A magazine of literature, art, and politics.

Vol.  XIV.—­October, 1864.—­No.  LXXXIV.

Entered according to Act of Congress, in the year 1864, by Ticknor and
fields, in the Clerk’s Office of the District Court of the District of
Massachusetts.

* * * * *

A night in the water.

That was a pleasant life on picquet, in the delicious early summer of the South, and among the endless flowery forests of that blossoming isle.  In the retrospect, I seem to see myself adrift upon a horse’s back amid a sea of roses.  The various outposts were within a five-mile radius, and it was one long, delightful gallop, day and night.  I have a faint impression that the moon shone steadily every night for two months; and yet I remember certain periods of such dense darkness that in riding through the wood-paths it was really unsafe to go beyond a walk, for fear of branches above and roots below; and one of my officers was once shot at by a Rebel scout who stood unperceived at his horse’s bridle.

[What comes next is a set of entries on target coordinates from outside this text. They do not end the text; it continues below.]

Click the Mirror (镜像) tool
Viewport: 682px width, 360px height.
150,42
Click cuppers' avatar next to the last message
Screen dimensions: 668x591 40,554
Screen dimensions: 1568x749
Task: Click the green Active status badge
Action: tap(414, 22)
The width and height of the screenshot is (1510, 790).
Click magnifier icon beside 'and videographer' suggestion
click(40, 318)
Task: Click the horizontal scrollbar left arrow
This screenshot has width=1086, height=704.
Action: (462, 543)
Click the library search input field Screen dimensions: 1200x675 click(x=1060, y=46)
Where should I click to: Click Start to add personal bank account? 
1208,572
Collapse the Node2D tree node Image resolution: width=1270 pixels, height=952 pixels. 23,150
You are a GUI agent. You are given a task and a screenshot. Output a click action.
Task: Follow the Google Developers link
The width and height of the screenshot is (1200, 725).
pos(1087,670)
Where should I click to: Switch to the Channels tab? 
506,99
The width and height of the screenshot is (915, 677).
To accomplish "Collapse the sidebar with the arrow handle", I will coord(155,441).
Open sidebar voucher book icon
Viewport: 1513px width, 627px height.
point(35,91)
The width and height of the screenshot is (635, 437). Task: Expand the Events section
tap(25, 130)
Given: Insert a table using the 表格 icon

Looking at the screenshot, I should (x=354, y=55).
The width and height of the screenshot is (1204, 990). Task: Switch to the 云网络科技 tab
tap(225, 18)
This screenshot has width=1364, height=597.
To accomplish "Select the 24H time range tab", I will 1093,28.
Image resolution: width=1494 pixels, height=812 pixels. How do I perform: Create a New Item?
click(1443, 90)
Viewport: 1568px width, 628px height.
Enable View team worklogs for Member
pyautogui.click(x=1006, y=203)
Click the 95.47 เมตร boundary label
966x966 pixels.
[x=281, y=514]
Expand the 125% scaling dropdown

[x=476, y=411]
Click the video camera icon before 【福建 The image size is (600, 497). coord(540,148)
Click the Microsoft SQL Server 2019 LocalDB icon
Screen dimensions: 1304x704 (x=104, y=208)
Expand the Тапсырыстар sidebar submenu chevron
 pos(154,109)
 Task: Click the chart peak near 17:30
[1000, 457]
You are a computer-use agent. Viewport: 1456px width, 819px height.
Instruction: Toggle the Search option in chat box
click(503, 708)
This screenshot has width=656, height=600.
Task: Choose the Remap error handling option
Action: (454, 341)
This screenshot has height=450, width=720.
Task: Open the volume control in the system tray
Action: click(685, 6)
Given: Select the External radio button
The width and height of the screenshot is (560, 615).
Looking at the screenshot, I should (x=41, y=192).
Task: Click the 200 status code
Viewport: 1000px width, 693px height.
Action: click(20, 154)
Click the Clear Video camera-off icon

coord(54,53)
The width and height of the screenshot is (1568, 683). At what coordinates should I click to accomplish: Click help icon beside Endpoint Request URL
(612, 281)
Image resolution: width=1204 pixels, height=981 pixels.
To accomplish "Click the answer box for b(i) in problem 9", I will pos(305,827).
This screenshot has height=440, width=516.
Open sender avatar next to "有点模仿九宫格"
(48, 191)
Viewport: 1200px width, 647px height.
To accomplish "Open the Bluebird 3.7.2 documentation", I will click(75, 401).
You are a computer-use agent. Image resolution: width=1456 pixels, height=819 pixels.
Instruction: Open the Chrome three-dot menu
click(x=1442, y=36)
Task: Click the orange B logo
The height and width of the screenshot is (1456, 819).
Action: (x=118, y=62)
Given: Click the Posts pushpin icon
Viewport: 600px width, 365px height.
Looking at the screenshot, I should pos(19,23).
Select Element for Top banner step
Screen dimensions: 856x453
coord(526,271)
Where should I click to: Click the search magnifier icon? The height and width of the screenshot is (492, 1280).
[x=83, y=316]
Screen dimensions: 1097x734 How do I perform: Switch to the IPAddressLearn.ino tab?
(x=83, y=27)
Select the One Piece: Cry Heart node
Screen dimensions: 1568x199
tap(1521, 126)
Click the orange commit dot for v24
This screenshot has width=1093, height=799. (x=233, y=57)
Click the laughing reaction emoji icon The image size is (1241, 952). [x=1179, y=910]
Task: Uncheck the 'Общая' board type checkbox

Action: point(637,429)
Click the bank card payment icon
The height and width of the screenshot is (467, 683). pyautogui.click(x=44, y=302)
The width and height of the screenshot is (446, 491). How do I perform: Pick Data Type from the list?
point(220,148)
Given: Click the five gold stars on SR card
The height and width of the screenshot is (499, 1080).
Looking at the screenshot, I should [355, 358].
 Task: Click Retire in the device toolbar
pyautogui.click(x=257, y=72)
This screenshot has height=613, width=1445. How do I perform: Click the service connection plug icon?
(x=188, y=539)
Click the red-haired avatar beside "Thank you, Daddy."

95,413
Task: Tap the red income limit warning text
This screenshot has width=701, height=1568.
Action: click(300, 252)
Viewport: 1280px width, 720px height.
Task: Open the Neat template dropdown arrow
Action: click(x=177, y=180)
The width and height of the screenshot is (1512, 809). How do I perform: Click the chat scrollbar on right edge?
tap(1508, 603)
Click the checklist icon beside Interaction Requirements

We lived in a dilapidated plantation-house, the walls scrawled with capital charcoal-sketches by R., of the New Hampshire Fourth, with a good map of the island and its paths by C. of the First Massachusetts Cavalry; there was a tangled garden, full of neglected roses and camellias, and we filled the great fireplace with magnolias by day and with logs by night; I slept on a sort of shelf in the corner, bequeathed to me by Major F., my jovial predecessor,—­and if I waked up at any time, I could put my head through the broken window, arouse my orderly, and ride off to see if I could catch a picquet asleep.  I spell the word with a q, because such was the highest authority, in that Department at least, and they used to say at post head-quarters that so soon as the officer in command of the outposts grew negligent, and was guilty of a k, he was instantly ordered in.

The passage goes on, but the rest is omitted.